*À faire:*
1 – D'après l'extrait sur la hausse des marchés, quand le CAC 40 et le CAC GR ont-ils été créés, et sur quelle base ?
2 – Expliquez, à partir de l'extrait sur la hausse des marchés, pourquoi le CAC GR atteint presque trois fois le niveau du CAC 40 alors que les deux indices partaient de la même base.

*Extrait source:*
-----

Les marchés célèbrent la baisse des taux obligataire avec une hausse phénoménale des actions depuis quelques mois. Mais quelle baisse des taux ?
Beaucoup de visages rayonnants de bonheur sur BFM ce vendredi 13 janvier : oubliez les superstitions, des vendredi 13 comme celui-là, les investisseurs et les gérants en redemandent.
Il est venu couronner la première quinzaine la plus haussière de l’histoire pour les places européennes et les principaux indices américains.
Quel feu d’artifice ! Le S&P 500 à 4 000 points en clôture, le DAX à 15 000, notre CAC 40 à 7 000 et un CAC GR à presque 21 000. Soit trois fois plus, alors qu’ils furent tous deux crées le 31 janvier 1988 sur une même base de 1 000 points – mais le second agrège les dividendes distribués.
A ce niveau, le CAC GR ne se contente pas d’effacer en 10 séances la totalité de ses pertes de l’année 2022 (7,2%) : il surpasse même de 1,4% ses niveaux de fin 2021.

-----

Enregistrements issus d'une source de données
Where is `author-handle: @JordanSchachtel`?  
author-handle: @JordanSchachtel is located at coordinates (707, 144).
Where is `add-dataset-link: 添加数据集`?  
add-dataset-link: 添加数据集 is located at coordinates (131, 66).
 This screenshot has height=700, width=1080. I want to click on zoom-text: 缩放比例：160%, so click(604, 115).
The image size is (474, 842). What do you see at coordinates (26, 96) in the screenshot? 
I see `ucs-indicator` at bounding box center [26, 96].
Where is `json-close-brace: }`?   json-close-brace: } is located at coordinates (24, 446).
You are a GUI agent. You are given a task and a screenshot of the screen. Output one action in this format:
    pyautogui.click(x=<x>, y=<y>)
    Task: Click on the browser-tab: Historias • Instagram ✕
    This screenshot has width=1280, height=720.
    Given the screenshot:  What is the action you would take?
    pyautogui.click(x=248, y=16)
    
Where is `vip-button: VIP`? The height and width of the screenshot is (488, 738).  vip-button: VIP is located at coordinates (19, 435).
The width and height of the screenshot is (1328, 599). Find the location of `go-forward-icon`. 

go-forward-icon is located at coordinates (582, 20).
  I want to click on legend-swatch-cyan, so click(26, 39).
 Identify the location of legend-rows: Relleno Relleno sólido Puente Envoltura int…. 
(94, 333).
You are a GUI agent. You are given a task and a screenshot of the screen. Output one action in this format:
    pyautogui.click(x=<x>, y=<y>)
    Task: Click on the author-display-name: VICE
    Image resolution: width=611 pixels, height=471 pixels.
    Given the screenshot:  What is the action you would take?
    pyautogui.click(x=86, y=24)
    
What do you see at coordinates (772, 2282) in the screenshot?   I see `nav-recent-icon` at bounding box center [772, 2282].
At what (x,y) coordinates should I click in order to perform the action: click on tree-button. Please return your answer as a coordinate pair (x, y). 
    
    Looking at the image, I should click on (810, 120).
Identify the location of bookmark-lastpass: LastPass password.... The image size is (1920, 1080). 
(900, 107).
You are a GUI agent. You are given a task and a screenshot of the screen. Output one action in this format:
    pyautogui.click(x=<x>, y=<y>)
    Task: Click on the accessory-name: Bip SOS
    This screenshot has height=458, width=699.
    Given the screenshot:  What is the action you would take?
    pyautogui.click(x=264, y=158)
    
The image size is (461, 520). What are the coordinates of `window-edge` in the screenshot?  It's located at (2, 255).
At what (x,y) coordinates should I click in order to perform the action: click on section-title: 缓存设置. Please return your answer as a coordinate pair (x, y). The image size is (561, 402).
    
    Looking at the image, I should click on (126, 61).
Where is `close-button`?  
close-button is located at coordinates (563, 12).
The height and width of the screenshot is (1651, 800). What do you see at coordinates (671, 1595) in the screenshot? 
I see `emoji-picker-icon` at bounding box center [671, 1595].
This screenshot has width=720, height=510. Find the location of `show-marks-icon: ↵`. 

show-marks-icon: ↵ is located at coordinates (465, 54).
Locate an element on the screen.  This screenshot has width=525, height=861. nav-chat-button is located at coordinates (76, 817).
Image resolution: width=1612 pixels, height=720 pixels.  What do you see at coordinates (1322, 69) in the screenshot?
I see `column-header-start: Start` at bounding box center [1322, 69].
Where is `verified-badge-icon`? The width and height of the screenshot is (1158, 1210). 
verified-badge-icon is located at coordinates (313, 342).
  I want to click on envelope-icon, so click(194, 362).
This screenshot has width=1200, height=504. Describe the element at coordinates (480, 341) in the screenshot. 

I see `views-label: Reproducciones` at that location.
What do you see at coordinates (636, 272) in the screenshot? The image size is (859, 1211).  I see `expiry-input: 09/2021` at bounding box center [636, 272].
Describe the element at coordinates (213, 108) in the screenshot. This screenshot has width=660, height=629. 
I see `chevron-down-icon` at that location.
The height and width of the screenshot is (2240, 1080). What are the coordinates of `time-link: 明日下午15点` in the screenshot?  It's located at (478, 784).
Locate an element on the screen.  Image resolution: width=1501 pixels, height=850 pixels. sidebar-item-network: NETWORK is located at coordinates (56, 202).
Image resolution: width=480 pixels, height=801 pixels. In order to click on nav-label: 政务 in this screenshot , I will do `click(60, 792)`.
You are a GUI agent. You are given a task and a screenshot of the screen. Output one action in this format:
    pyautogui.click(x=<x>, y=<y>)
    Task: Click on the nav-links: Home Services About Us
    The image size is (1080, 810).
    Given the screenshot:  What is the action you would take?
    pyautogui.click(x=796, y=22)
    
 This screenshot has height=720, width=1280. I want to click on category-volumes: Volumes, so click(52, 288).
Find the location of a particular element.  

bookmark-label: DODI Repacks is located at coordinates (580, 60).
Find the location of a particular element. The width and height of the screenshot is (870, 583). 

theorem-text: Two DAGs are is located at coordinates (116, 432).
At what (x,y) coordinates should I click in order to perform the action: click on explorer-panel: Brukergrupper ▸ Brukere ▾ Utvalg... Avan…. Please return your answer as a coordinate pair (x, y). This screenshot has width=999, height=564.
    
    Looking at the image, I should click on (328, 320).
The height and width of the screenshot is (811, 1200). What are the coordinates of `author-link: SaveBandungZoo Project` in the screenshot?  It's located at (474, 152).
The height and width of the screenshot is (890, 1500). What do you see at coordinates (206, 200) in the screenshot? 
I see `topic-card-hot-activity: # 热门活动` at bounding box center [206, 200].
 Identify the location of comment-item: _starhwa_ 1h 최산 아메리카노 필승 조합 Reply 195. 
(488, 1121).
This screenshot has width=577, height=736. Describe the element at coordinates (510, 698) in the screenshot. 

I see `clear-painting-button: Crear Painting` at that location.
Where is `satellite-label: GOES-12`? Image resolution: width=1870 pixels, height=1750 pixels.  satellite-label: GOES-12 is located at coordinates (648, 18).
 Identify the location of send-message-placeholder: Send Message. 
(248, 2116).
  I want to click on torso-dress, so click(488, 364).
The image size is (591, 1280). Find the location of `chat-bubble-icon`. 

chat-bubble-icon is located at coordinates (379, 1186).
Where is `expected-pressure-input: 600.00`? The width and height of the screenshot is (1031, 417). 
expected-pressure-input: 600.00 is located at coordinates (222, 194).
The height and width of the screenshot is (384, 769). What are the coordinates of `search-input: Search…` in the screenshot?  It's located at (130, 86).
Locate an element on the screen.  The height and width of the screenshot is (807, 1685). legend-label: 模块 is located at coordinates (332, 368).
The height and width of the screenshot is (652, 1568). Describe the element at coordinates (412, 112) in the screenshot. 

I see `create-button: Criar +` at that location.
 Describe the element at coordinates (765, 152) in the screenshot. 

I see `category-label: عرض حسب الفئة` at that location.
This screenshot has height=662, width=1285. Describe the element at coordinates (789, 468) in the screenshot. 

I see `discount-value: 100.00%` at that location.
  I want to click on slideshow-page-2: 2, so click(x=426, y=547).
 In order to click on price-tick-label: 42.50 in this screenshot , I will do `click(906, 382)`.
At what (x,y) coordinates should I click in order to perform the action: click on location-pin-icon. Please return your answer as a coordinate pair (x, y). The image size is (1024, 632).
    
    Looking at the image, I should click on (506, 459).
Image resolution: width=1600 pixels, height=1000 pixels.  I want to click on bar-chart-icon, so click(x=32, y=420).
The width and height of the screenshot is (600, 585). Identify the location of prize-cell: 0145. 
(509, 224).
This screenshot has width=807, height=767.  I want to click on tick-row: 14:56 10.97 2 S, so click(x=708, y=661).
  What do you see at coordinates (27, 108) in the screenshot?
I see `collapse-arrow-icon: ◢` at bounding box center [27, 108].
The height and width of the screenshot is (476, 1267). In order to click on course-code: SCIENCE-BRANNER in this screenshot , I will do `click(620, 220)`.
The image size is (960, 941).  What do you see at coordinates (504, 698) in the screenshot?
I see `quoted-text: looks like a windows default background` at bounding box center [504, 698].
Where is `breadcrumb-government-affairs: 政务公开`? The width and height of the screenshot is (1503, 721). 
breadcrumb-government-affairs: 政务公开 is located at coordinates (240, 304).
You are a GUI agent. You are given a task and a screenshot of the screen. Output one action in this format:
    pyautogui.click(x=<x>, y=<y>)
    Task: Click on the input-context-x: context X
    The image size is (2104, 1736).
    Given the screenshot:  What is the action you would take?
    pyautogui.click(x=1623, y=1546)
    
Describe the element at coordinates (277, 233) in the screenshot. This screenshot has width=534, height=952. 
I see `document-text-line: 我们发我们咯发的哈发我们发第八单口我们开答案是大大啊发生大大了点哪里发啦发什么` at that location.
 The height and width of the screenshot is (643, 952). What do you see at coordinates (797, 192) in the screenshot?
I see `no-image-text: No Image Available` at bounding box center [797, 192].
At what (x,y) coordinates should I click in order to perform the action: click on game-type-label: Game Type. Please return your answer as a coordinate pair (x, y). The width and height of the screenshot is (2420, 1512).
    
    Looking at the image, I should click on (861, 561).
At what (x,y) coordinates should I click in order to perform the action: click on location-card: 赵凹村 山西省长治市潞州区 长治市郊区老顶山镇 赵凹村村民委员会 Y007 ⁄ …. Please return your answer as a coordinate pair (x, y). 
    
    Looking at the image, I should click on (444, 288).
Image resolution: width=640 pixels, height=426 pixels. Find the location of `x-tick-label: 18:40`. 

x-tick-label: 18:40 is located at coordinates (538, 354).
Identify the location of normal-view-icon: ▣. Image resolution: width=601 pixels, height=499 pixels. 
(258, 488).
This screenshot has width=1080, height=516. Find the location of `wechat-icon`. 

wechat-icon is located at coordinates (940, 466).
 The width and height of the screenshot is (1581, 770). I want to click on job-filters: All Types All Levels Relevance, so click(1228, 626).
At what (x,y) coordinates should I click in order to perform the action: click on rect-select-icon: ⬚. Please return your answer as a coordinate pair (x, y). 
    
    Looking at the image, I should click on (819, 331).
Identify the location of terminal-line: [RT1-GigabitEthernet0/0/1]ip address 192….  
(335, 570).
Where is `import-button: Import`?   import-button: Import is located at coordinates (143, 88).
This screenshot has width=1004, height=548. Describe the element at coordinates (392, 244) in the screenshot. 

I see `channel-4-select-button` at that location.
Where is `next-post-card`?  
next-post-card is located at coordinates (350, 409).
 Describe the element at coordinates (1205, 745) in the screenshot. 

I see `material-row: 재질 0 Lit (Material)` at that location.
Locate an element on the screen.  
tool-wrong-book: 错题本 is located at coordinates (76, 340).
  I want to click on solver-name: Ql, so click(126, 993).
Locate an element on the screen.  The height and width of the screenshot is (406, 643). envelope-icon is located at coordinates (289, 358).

-----

*Réponses attendues:*
1 – Le 31 janvier 1988, sur une même base de 1 000 points.

2 – Le CAC GR agrège les dividendes distribués, contrairement au CAC 40. C'est pourquoi il approche 21 000 points quand le CAC 40 est à 7 000, bien que tous deux aient démarré à 1 000 points.